Yesterday, we looked at what was preventing Generation A from reaching their saving aspirations, according to MRM’s recent report “Generation A: from Austerity to Aspiration”. In this blog, we’ll look at the consequences not being able to save is having on this age group and what can be done.
Firstly, let’s look at what the survey had to say about financial priorities and goals. Top of the agenda for a third of this age group is to get onto the property ladder, with a third (32%) saying that this is their top savings goal. However, almost half (42%) say that they simply do not earn enough to save, with more than a fifth (21%) saying that their outgoings are just too high to allow them to put any aside.
The risk is that Generation A becomes disengaged from financial services, at the very age they should be starting to engage.

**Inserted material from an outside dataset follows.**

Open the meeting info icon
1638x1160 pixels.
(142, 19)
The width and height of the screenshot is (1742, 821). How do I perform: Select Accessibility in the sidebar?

What can be done to stop this from happening? The report has some insight into what young people think would get them saving. First of all, the concept of micro-saving seems popular: almost one in five (18%) said that a save-as-you-pay option, which would allow them to put money away every time they spent money on a debit card, would help them to save in the current climate. There are several of these now available on the market. The same number said that the Government matching their savings contributions up to a certain amount would encourage them to build a savings pot.
Could the industry and the Government do more to help them reach their goals? The report suggests they could. Many of those surveyed felt neither banks nor the Government was doing enough to help them meet their financial aspirations. But, with respect to the banks and the Government, the fact remains that without sufficient disposable income, it is difficult for young people to save.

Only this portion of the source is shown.